Short of the RTX 4090 are plenty of other graphics cards well-suited for running games at 4K at a consistent 60fps. Nvidia's GeForce RTX 4080 and 4080 Super can also accomplish this, as can AMD's Radeon RX 7900 XTX and AMD's Radeon RX 7900 XT. The Nvidia GeForce RTX 4070 Ti Super is just a bit slower, and there are plenty of last-gen cards that are decent options for reasonable 4K gaming, too. For AMD, it's essentially the AMD Radeon RX 6700 XT and everything higher, and for Nvidia, it's the RTX 3070 and everything higher. Last-gen cards are still readily available at retailers, but that might not last for long.

If these cards are a bit out of your price range but you still want to game at 4K, there are more budget-friendly options that can do a reasonably good job of running games at 4K with settings dialed well down. AMD's Radeon RX 6600 XT and Nvidia's GeForce RTX 3060 are both capable of running games at 4K with medium graphics settings. You could also consider the Intel Arc A770, which has the plus of having 16GB of RAM but can have inconsistent performance due to less mature drivers.

Gaming on cards that are even less powerful is technically possible if you reduce graphics settings further and take advantage of a technology like FSR or DLSS. Below this point, however, your mileage is going to vary considerably. Running newer games on a lower-end card at 4K would likely need to have their graphics settings reduced to the point that you just don't gain a visual benefit from running the game at 4K.

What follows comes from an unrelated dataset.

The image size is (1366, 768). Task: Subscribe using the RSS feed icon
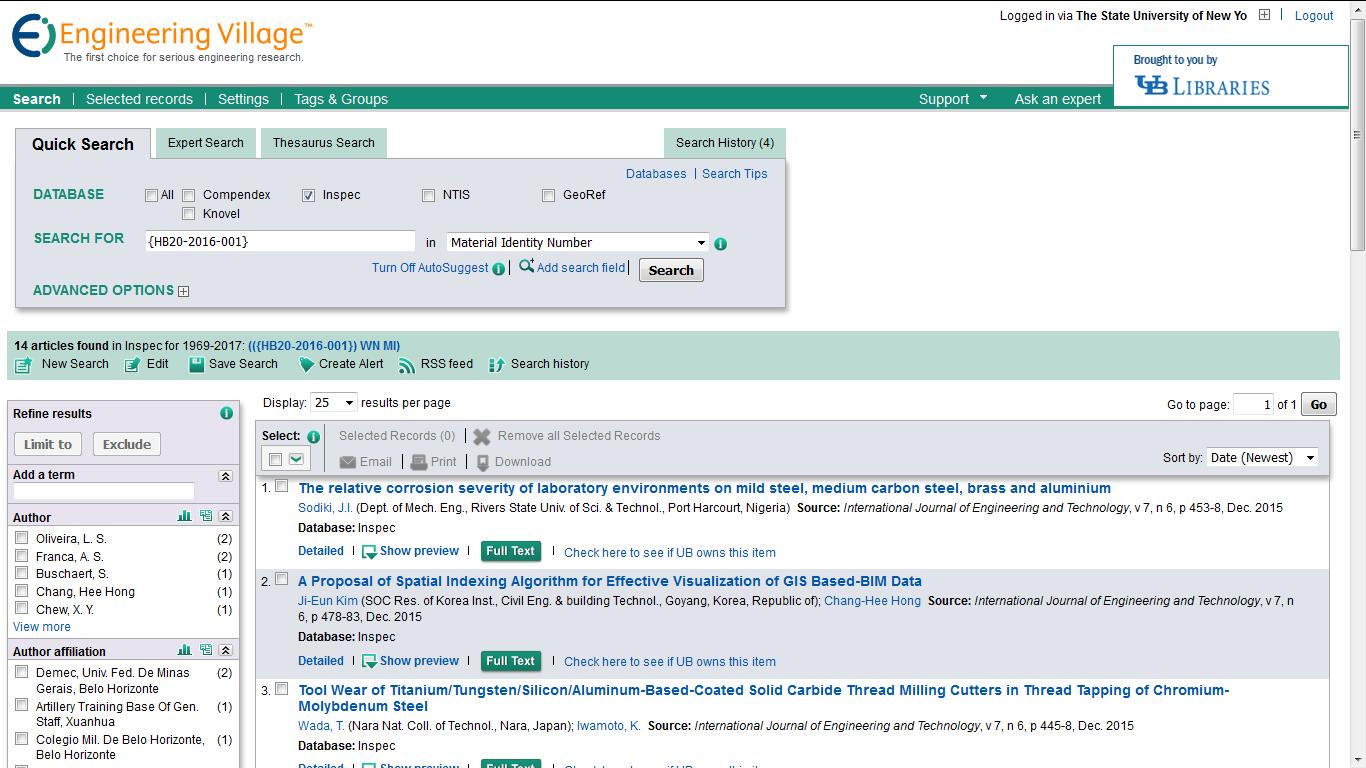(407, 364)
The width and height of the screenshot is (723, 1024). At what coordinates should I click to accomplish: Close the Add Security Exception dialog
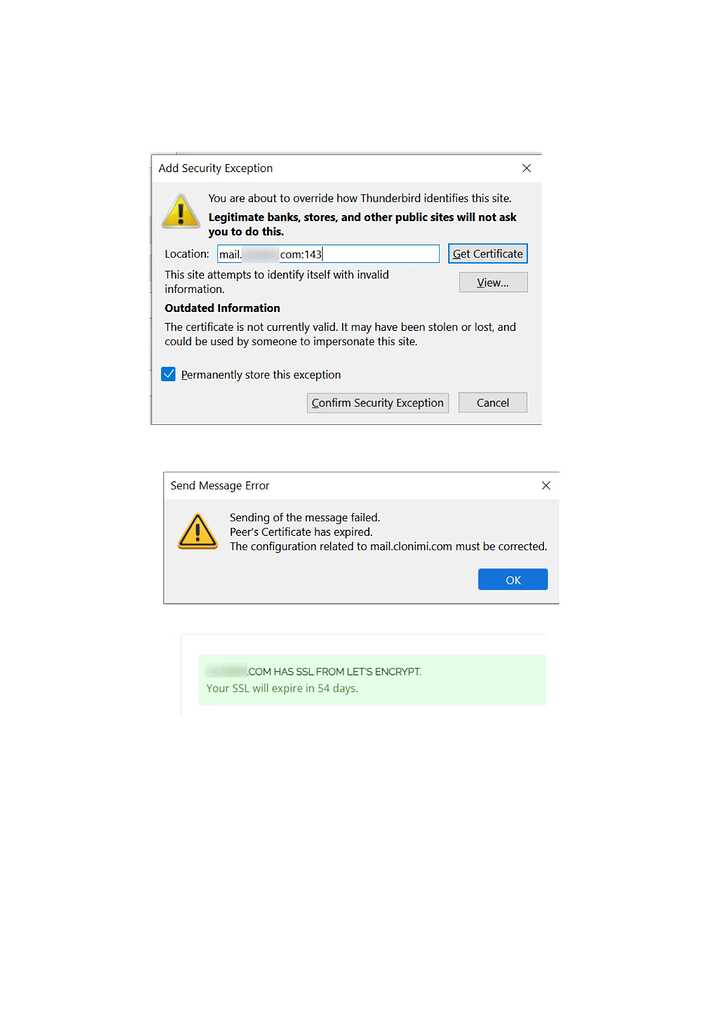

That doesn't necessarily mean that using a lower-end card is pointless, though. Older games can run smoothly at 4K with less powerful graphics cards, and that alone can be a worthy pursuit even if you need to run newer games at 1440p or 1080p. To be safe, check our review of any card you are planning to buy before buying to gain an idea of how well it will perform in games new and old. This way, you are less likely to be disappointed and can find a card that best fits your budget and performance expectations.